How to complete this task. Using the records that appear below, write out exactly the lines from the one with "Select the Change product key link" through the one with "Viewport: 1200px width, 675px height.", keeping both end lines.

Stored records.
════════════════
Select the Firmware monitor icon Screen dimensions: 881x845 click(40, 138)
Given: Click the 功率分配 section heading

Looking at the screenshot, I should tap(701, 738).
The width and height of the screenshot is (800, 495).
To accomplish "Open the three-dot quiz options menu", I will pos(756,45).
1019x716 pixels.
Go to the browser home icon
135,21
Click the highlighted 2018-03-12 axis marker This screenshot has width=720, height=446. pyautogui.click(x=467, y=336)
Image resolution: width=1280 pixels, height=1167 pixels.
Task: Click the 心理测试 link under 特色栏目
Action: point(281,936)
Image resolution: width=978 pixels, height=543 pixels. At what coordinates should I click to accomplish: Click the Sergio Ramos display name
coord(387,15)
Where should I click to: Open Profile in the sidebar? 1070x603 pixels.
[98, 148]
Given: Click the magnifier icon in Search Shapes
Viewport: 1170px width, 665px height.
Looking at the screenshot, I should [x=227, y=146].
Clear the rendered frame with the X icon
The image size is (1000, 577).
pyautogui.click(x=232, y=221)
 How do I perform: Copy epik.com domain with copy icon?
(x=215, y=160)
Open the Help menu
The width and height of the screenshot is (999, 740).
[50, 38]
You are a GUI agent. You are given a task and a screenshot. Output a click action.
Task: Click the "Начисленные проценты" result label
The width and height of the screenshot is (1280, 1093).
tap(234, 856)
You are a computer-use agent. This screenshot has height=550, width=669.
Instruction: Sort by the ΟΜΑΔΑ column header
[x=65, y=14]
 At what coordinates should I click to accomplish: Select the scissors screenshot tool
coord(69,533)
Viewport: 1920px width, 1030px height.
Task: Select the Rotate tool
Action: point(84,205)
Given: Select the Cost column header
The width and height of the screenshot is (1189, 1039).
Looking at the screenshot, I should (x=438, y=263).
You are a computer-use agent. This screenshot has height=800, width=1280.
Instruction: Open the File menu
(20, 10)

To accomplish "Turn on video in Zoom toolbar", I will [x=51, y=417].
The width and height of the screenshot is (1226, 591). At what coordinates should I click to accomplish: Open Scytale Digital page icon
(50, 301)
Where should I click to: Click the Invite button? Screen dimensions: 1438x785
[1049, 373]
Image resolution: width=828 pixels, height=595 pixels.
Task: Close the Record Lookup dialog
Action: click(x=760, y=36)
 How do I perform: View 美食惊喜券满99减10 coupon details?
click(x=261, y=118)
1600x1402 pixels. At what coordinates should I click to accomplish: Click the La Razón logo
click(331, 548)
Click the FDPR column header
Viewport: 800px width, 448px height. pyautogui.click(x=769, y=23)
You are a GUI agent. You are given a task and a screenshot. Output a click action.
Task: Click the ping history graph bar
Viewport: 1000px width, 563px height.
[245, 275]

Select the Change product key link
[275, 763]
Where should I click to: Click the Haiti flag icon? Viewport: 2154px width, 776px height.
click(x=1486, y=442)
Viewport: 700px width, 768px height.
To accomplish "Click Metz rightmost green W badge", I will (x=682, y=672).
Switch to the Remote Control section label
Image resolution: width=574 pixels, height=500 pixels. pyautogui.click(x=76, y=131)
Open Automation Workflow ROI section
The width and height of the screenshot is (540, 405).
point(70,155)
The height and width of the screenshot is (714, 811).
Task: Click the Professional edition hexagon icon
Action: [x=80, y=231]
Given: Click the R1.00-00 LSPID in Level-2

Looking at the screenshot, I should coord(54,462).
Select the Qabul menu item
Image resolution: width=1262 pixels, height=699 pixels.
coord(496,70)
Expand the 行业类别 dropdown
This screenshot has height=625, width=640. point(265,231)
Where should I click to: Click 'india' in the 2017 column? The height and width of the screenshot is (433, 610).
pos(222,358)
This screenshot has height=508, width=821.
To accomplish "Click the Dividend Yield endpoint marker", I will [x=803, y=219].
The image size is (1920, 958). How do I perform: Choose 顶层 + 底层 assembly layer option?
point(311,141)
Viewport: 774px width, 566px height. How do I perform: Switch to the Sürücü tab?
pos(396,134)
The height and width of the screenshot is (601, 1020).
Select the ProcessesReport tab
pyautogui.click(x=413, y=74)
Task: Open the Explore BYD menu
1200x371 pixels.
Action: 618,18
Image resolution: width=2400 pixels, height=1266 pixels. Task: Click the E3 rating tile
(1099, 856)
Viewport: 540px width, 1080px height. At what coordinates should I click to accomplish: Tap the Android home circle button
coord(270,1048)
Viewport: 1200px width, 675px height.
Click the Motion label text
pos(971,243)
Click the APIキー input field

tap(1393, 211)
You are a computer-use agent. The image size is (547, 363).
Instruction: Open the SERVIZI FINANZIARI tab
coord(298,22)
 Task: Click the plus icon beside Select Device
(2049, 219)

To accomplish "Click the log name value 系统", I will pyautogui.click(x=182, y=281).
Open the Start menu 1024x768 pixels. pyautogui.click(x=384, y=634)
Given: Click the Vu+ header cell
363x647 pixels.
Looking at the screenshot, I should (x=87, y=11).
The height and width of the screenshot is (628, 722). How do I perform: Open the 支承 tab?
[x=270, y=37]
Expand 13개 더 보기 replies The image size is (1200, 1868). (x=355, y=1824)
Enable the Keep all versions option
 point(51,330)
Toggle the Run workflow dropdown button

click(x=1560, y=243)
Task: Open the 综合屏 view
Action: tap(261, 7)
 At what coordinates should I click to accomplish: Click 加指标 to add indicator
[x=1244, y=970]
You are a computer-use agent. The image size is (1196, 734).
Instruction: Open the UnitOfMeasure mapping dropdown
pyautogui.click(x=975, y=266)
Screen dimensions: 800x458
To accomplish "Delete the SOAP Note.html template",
════════════════
Solution for this task.
Select the Change product key link
[275, 763]
Where should I click to: Click the Haiti flag icon? Viewport: 2154px width, 776px height.
click(x=1486, y=442)
Viewport: 700px width, 768px height.
To accomplish "Click Metz rightmost green W badge", I will (x=682, y=672).
Switch to the Remote Control section label
Image resolution: width=574 pixels, height=500 pixels. pyautogui.click(x=76, y=131)
Open Automation Workflow ROI section
The width and height of the screenshot is (540, 405).
point(70,155)
The height and width of the screenshot is (714, 811).
Task: Click the Professional edition hexagon icon
Action: [x=80, y=231]
Given: Click the R1.00-00 LSPID in Level-2

Looking at the screenshot, I should coord(54,462).
Select the Qabul menu item
Image resolution: width=1262 pixels, height=699 pixels.
coord(496,70)
Expand the 行业类别 dropdown
This screenshot has height=625, width=640. point(265,231)
Where should I click to: Click 'india' in the 2017 column? The height and width of the screenshot is (433, 610).
pos(222,358)
This screenshot has height=508, width=821.
To accomplish "Click the Dividend Yield endpoint marker", I will [x=803, y=219].
The image size is (1920, 958). How do I perform: Choose 顶层 + 底层 assembly layer option?
point(311,141)
Viewport: 774px width, 566px height. How do I perform: Switch to the Sürücü tab?
pos(396,134)
The height and width of the screenshot is (601, 1020).
Select the ProcessesReport tab
pyautogui.click(x=413, y=74)
Task: Open the Explore BYD menu
1200x371 pixels.
Action: 618,18
Image resolution: width=2400 pixels, height=1266 pixels. Task: Click the E3 rating tile
(1099, 856)
Viewport: 540px width, 1080px height. At what coordinates should I click to accomplish: Tap the Android home circle button
coord(270,1048)
Viewport: 1200px width, 675px height.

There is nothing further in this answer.